Originally Published in the Boerne Star
March 10, 2020
Right now, up to $41 million per year of your tax money is being diverted to the pockets of Austin lobbyists. This is your money diverted from essential services like filling potholes, teacher pay, police, and firefighters. Instead, it is spent on lobbyists who are fighting to take even more of your tax money. Most Texans are not even aware that taxpayer-funded lobbying is occurring. Meanwhile, local governmental entities are doing everything they can to hide the practice and keep us in the dark.
What are your tax dollars being spent on?
Taxpayer-funded lobbyists opposed property tax relief and reform, the ban on a state income tax, bond cost transparency, election integrity, eminent domain reform, and even opposed a bill to fix the teacher retirement system pension.
A statewide poll by a respected polling company showed 91% of Republicans, Democrats, and Independents are opposed to taxpayer-funded lobbying. Yet, the practice continues.
How does taxpayer-funded lobbying even happen?
The practice occurs two ways: first, through associations—such as Texas Association of Counties and Texas Municipal League—that employ lobbyists, and second through local governments contracting directly with Austin lobby firms.

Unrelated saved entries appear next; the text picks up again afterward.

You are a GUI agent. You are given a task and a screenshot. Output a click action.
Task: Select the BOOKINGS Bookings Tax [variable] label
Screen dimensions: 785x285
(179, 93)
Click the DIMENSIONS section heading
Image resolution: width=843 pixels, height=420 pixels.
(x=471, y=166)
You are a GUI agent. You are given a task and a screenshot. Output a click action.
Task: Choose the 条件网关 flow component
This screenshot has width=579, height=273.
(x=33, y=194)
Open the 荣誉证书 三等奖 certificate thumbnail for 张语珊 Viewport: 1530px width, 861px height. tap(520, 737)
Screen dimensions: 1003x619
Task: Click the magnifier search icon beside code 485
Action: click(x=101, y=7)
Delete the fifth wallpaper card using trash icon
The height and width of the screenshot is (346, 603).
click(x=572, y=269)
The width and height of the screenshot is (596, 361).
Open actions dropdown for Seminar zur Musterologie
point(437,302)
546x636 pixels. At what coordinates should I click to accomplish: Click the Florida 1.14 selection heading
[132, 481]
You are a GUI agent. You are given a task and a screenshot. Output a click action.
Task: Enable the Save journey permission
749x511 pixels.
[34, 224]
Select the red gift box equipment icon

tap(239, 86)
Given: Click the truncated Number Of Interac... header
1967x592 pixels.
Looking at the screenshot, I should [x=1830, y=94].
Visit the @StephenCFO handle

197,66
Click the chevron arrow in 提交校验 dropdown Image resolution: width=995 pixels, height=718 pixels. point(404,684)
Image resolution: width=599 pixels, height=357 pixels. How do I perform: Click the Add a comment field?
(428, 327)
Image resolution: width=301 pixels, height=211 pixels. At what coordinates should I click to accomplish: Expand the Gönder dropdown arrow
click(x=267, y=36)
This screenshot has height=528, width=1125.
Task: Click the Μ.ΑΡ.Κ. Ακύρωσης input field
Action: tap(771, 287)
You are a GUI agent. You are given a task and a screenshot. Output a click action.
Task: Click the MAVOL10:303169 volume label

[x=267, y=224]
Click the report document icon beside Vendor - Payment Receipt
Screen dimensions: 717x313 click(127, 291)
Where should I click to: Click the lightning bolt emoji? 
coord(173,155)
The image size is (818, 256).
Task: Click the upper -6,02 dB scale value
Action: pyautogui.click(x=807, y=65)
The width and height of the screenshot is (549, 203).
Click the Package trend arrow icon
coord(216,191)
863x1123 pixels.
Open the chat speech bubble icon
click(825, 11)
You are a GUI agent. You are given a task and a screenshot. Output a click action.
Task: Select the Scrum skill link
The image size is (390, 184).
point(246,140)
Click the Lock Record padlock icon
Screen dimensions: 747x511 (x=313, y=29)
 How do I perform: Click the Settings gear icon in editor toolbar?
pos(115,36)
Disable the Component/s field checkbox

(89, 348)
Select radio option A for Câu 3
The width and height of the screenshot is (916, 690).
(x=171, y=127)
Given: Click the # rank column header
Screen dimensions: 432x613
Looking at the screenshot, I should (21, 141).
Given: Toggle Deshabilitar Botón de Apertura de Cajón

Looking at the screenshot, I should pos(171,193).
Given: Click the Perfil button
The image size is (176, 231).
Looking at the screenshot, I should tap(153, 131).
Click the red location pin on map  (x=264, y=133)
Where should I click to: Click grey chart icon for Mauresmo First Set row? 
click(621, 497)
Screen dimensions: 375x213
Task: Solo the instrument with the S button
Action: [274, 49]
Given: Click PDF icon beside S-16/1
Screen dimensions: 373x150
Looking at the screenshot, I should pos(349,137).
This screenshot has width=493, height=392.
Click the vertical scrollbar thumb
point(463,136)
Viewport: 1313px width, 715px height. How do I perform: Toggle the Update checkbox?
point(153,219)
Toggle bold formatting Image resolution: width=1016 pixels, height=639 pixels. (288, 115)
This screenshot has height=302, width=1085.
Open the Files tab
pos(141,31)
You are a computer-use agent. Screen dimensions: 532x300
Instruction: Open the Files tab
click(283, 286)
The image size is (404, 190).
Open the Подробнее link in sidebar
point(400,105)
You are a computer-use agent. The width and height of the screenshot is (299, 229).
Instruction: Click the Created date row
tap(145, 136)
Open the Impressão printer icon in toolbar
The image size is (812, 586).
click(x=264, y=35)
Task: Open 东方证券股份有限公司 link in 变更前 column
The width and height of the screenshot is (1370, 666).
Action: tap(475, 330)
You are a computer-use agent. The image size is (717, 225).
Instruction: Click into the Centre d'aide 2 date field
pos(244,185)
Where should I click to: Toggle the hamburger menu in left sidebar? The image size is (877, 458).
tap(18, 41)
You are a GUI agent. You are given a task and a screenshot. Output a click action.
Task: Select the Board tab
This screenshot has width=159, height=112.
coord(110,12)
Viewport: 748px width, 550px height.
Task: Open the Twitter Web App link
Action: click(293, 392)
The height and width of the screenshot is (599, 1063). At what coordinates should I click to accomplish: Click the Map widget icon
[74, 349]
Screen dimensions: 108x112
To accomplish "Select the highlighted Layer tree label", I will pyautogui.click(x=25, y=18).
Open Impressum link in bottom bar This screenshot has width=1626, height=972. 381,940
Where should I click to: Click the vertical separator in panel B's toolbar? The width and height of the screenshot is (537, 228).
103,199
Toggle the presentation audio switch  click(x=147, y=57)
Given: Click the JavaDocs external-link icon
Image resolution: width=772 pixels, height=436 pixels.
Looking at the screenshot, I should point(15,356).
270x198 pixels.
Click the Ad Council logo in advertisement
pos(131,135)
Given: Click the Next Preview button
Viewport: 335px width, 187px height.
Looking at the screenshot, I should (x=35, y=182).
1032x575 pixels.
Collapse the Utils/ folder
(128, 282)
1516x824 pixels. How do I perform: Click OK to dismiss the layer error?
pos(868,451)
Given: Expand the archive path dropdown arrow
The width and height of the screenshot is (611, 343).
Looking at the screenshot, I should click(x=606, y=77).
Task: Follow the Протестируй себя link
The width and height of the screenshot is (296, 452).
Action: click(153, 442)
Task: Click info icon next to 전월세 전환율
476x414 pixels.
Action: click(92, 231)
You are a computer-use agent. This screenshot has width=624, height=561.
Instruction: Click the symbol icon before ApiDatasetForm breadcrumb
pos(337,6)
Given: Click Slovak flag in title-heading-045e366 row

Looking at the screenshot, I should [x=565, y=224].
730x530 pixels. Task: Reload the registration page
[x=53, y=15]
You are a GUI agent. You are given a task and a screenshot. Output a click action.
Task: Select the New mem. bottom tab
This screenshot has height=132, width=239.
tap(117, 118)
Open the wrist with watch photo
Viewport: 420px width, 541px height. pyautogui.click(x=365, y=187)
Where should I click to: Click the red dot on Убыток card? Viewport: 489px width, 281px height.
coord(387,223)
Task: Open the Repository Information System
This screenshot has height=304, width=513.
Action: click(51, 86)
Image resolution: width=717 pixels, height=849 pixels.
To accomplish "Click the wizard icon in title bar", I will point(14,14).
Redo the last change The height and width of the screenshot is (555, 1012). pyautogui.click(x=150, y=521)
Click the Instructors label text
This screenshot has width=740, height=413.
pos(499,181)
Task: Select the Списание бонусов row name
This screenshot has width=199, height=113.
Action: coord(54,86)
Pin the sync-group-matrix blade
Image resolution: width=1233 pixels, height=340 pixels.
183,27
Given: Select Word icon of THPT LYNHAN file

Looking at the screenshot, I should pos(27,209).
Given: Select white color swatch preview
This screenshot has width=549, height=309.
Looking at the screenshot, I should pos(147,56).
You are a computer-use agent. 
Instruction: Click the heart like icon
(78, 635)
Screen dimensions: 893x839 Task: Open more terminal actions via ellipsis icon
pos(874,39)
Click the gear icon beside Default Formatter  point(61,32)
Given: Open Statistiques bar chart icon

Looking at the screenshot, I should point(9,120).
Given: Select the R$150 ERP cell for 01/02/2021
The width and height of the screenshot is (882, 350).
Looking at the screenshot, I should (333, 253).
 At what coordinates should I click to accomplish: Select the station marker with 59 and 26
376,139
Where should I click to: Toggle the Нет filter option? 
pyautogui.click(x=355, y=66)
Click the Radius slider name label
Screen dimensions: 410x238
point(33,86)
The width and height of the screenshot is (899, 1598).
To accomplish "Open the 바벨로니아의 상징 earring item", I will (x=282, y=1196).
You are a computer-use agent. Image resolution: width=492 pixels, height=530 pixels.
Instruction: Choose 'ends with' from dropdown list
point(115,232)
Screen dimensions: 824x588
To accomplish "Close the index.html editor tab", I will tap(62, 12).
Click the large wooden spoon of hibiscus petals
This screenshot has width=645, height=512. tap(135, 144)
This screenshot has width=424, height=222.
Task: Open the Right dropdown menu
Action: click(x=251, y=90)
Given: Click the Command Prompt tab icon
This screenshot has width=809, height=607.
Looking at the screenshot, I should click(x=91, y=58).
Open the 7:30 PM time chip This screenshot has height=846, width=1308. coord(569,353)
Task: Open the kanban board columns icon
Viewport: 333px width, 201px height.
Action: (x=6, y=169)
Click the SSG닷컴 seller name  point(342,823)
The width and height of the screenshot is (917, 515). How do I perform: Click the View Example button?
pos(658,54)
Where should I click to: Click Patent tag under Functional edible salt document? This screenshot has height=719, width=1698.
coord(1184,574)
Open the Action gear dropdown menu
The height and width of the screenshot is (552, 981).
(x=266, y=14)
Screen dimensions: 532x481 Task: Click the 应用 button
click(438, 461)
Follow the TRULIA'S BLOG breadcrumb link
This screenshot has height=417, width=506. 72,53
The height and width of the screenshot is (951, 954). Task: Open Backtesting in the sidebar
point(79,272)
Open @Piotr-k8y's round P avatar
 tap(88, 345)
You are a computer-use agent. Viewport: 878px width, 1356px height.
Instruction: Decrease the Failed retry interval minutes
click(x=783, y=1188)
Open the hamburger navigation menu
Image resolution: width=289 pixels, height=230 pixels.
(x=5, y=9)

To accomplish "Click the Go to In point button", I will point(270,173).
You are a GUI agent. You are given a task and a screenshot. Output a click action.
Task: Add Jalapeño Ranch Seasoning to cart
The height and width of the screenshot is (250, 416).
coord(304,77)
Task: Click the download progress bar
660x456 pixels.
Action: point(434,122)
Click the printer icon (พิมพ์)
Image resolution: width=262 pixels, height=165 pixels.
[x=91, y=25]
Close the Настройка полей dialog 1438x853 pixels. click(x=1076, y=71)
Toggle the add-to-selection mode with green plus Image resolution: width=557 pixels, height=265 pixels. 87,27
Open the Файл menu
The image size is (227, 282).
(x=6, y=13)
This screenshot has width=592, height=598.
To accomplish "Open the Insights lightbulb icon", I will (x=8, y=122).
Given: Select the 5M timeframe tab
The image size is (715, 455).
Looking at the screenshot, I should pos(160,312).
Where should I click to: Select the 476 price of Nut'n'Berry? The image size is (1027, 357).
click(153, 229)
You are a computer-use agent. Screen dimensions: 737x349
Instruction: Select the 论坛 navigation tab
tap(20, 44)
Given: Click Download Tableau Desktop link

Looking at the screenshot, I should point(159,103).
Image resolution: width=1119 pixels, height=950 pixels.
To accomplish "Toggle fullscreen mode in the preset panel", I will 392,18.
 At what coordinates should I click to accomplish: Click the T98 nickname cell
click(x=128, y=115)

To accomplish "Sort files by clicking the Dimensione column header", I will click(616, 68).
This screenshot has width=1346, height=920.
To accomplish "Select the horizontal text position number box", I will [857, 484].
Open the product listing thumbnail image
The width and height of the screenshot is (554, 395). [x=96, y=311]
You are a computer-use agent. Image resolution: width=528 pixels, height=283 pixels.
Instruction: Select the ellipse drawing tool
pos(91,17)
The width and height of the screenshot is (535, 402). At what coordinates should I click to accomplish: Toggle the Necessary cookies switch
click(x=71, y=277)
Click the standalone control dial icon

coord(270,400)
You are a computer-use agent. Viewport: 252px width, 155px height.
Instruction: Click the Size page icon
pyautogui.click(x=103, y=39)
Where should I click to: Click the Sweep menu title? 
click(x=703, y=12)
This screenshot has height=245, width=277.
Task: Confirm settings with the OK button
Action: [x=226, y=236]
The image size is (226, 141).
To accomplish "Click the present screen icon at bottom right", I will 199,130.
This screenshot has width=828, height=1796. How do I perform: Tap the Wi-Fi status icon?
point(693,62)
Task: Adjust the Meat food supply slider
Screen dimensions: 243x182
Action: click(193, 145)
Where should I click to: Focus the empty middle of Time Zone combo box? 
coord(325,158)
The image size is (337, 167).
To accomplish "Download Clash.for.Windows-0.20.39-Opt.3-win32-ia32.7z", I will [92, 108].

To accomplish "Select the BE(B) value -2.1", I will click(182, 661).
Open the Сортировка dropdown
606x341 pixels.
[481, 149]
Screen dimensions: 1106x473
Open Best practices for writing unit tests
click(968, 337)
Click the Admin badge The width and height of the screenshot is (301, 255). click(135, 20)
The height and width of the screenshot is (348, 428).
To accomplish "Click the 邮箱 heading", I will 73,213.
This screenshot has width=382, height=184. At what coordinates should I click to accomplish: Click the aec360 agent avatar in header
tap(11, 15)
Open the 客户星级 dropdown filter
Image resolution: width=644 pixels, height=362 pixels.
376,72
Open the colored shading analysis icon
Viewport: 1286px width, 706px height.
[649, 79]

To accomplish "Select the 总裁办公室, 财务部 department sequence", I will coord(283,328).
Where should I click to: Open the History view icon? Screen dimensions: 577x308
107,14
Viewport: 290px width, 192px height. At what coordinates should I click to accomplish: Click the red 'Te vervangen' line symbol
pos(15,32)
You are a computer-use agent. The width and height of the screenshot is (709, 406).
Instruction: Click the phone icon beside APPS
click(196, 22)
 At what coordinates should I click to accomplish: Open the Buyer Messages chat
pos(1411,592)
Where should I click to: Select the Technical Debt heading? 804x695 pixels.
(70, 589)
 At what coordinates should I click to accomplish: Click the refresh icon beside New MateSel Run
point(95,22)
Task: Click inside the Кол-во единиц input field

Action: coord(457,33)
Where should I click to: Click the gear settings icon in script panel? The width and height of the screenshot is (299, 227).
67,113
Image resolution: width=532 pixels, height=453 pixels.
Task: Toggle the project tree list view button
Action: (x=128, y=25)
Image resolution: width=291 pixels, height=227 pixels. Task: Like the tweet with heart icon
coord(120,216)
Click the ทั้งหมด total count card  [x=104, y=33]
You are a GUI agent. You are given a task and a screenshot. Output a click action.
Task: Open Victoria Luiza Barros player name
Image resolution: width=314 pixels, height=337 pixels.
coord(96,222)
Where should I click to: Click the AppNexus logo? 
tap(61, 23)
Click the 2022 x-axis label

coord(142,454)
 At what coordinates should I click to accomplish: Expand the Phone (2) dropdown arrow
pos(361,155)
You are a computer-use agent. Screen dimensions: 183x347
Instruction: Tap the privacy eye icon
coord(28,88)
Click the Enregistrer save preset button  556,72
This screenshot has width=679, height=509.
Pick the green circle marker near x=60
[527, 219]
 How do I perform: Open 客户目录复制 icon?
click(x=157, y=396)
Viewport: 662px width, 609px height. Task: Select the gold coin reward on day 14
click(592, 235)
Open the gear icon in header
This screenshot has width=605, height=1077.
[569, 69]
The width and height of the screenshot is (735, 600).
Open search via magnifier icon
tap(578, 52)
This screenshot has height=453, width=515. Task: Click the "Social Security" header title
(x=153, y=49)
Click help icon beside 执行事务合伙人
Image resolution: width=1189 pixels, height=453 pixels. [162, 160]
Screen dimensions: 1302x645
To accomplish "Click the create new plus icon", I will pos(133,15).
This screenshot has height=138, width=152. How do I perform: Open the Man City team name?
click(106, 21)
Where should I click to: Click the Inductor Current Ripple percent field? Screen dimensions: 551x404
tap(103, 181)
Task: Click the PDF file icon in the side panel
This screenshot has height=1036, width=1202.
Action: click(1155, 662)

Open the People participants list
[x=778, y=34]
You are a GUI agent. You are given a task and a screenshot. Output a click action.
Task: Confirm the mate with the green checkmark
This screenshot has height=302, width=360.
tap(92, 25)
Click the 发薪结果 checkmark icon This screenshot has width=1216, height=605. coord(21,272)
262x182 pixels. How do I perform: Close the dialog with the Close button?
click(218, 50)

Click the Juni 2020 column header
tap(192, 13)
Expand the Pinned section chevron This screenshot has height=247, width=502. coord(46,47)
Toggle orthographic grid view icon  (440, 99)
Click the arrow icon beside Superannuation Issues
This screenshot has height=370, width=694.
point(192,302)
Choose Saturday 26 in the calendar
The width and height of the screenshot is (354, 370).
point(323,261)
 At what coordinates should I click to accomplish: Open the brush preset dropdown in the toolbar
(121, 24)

The Austin taxpayer-funded lobby groups are so afraid of losing their large, taxpayer-funded paychecks, that they are spreading lies and misinformation about the ban with the help of many elected officials. The same groups claim they won’t be able to communicate with legislators if they don’t have registered lobbyists.
One must ask, “If lobbyists are necessary for communication, then why don’t state legislators have lobbyists at school boards, city councils, and commissioners’ courts?” Perhaps it’s because we know we need to do the job we were elected to do—represent our constituents directly.
A ban on taxpayer-funded lobbying encourages the direct communication between local elected officials and state legislators. Local officials should be in touch with their local legislative delegation, not outsourcing this work to Austin lobby firms.
The bill banning taxpayer-funded lobbying only targeted registered lobbyists and wouldn’t have placed restrictions on local elected officials or their staff from communicating with state legislators, advocating for bills, travel expenses to Austin or use of government emails/ phones.
We must double-down on our efforts to end this immoral practice of diverting our money to the pockets of Austin lobbyists. Last session, Rep. Middleton filed the bill to ban this practice. It was sickening when taxpayer-funded lobbyists lined the Texas House Gallery and cheered when the bill failed by 18 votes. Let’s make sure this doesn’t happen again.
In last week’s Republican Primary Election, 94% of voters, over 1.8 million people, voted in favor of banning taxpayer-funded lobbying. The people have spoken, we need to listen and ban taxpayer funded lobbying.